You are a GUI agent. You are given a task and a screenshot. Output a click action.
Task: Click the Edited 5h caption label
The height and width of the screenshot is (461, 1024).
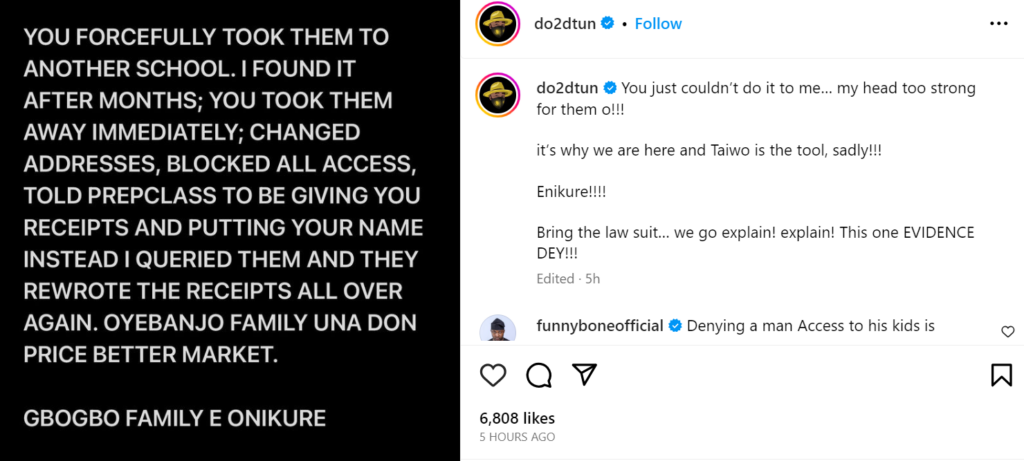click(567, 279)
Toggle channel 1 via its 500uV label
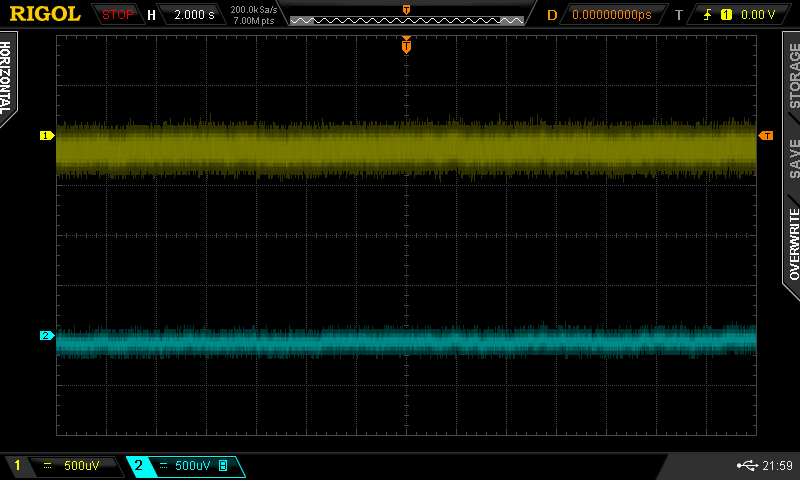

* Task to complete
Would you repeat the material exactly, keeping out any pictures?

* Solution to this problem
You are a GUI agent. You are given a task and a screenshot. Output a click action.
Task: Click the Edited 5h caption label
The height and width of the screenshot is (461, 1024).
click(567, 279)
Toggle channel 1 via its 500uV label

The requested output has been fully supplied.